でも、わたしはヘーグルなんて一度も聞いたことがなかったので、調べてみたらわかったこと。

  • 代表者の名前(へんみるいこ)の表記が複数ある(自信子、宙偉子)
  • 代表者と一緒に設立したと思われる二人の逸見氏はもともと七田メソッドの人
  • 二人の逸見氏の学歴などは不明
  • レビューを探すがほとんど出てこない
  • 超早い速読を「波動読み」と名付けている
  • 波動読みをマスターすると月に1万冊本を読むことを求められる
  • とにかく記憶しまくる系教育
  • 授業料が高い(日本円で月謝が17,000円くらい、週一回1時間)- 現地感覚ではワンベッドルームのアパートの1ヶ月の家賃くらい。でも、死ぬほど高い、ってわけではなくて、ハイソ層向けとしてはちょっと高いけど妥当な感じ。
  • 右脳開発系教育らしい
  • 日本で中学校と高校を作ったらしいが2012年からは休校している

第一印象

  • 個人的には、自分で自分の名前を「自信子」「宙偉子」と書いてしまう人に子供を預けたくない
  • 「波動読み」というネーミングがすごい胡散臭い
  • 学歴、経歴がぼかされているところが胡散臭い
  • レビューがあまりにもでてこないのが不思議、消されるの?
  • 日本は切り捨ててアジアにマーケットを絞ったんだな、この人たち
  • HEGLを日本語ローマ字HEGURUって書いていて余計読みづらい
  • ウェブサイトにあるグラフとかソースが全くなくて信憑性がない(イメージ図、という曖昧な言葉でぼかしてる)

記憶か体験か

ちなみにこのチラシを持ってきた友達も、もともと子供をモンテに入れていたが、最近普通の学校に移った人。本人はモンテが好きだと言っているが、このヘーグルのやっていることはモンテとは対局にある。

モンテは、速く何かを記憶すること、なんてことにまったく重きを置いていない。できるだけ時間をかけて、体を使って、体験から自分で発見して吸収して、という超スローな学びだ。この友達は、モンテから違う学校に子供を動かしてから「あっという間に文字を覚えた、数字を覚えた!」と喜んでいたが、そりゃモンテは遅いよ、そこじゃないから、見ているところは、と言っていた。

モンテは興味を持たないことには手を出さないまま過ぎていくので、親からすると、全然足りない、あれもこれもできてない、と思う人も多いのだと思う。

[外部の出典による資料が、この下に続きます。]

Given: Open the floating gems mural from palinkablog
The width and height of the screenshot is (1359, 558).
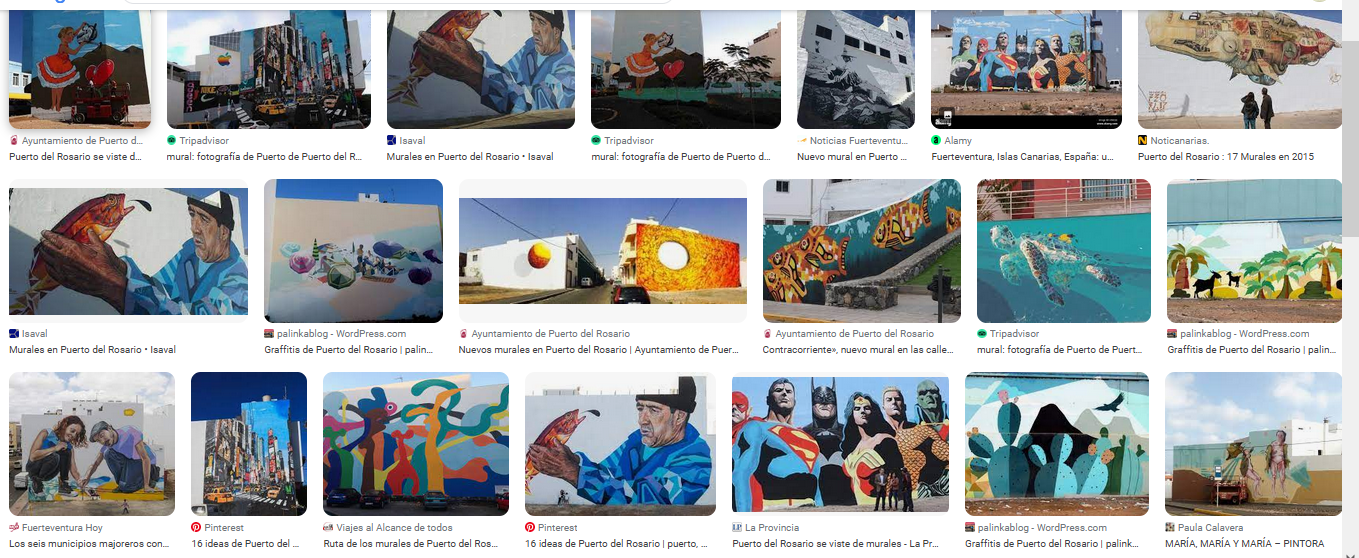Looking at the screenshot, I should click(x=353, y=250).
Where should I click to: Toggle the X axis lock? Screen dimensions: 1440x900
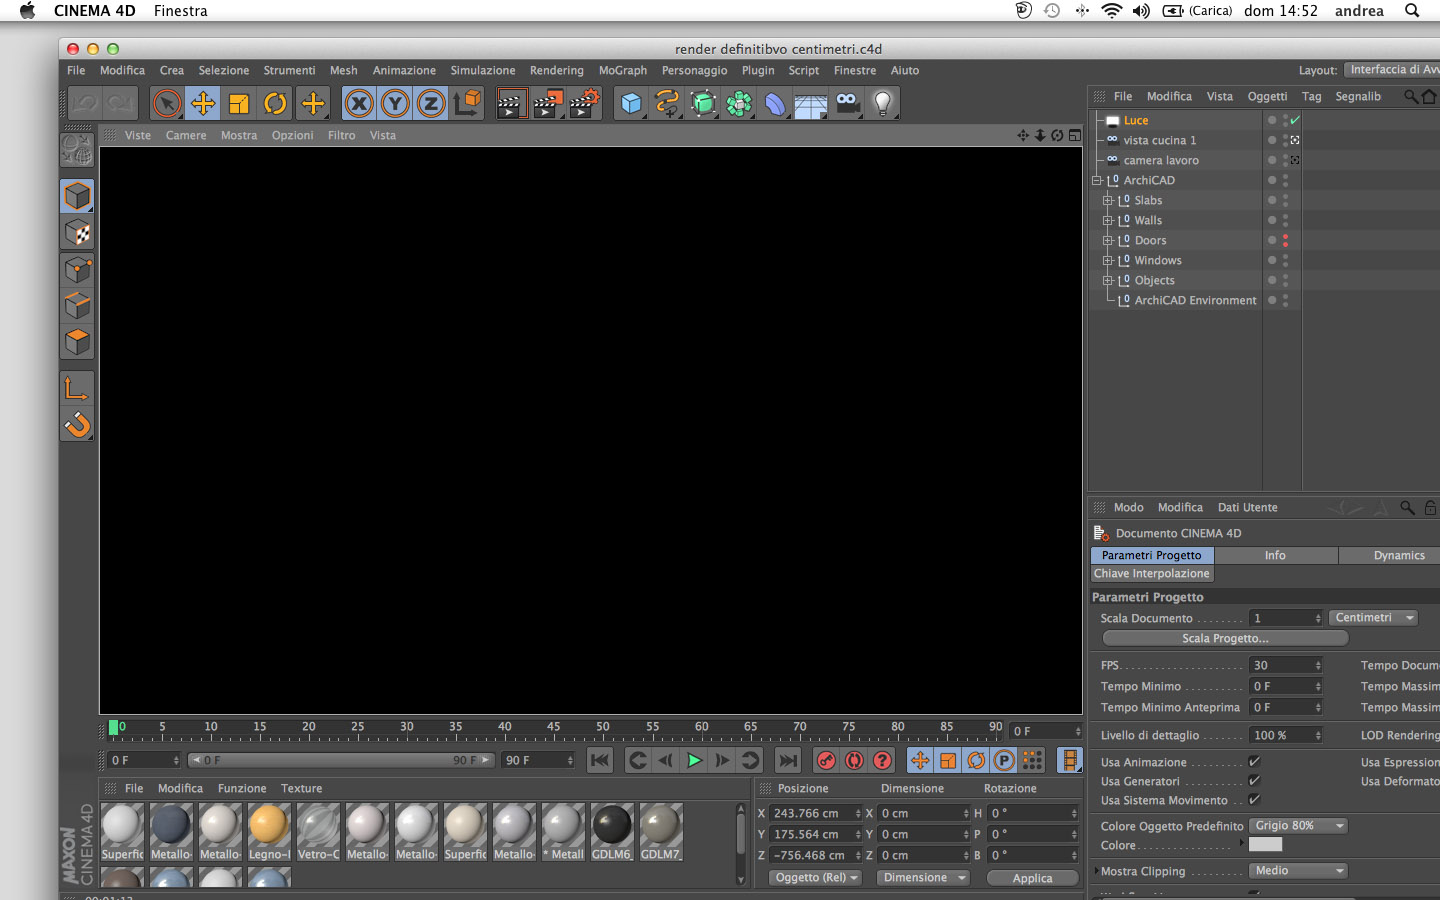click(x=359, y=103)
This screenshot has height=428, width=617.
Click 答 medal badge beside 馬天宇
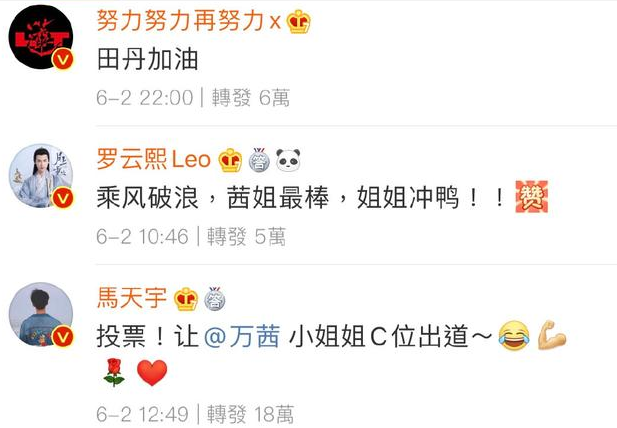point(215,299)
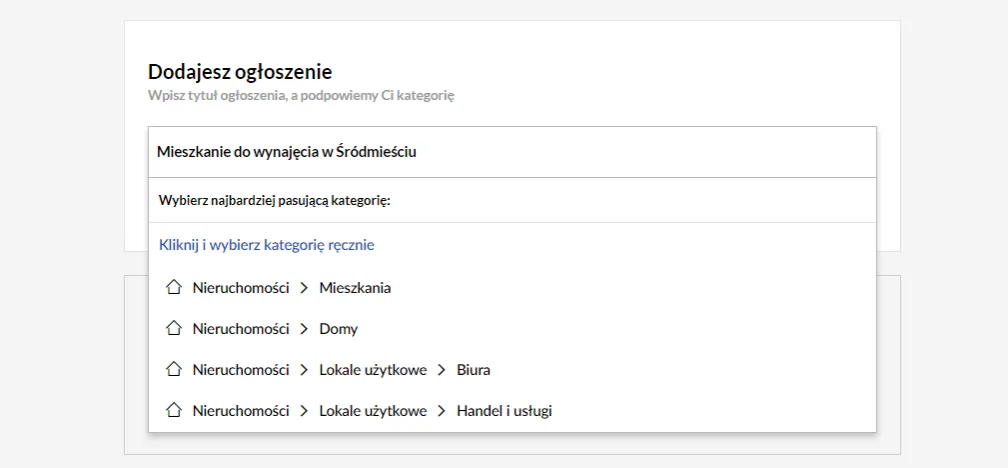1008x468 pixels.
Task: Pick the Biura category suggestion
Action: (x=473, y=370)
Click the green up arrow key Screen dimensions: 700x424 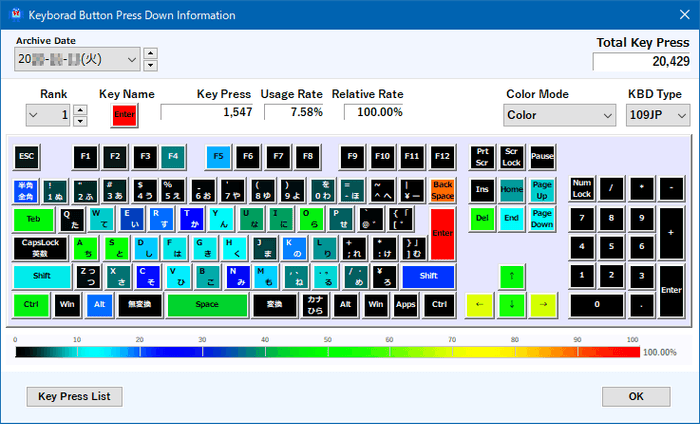(512, 275)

ヘーグルは、この動画を見てもらうとわかるが、とにかく速く、記憶すること。たくさんの知識を蓄えること。それを目的としているらしい。

本をバラバラバラーッとやって、見えた言葉をピックアップしてそれを要約してあらすじを作る、っていう能力。

確かにすごいなーって思う。わたしこんな速読できないし、できる人いたらすごいなーって思う。実際どれくらい理解して記憶しているのかはわからないけれど、そもそもの情報量が増えるっていうことは、悪いことじゃないんじゃないかと思う。

私自身は、これよりは、体験から学んでほしいなーって思うので、この手の教室に入れる気はないし、もうしばらくモンテを続けようと思ってる。

記憶の重要度

50年前の「頭がいい人」の定義って「博学である」ってことだったのじゃないかとおもう。たくさんの知識を蓄えて、必要な時にそれを取り出せる人。でも、今の時代、記憶はコンピュータがしてくれる、もっと正確に、しかもどこから引用したのかソースも辿れる情報として。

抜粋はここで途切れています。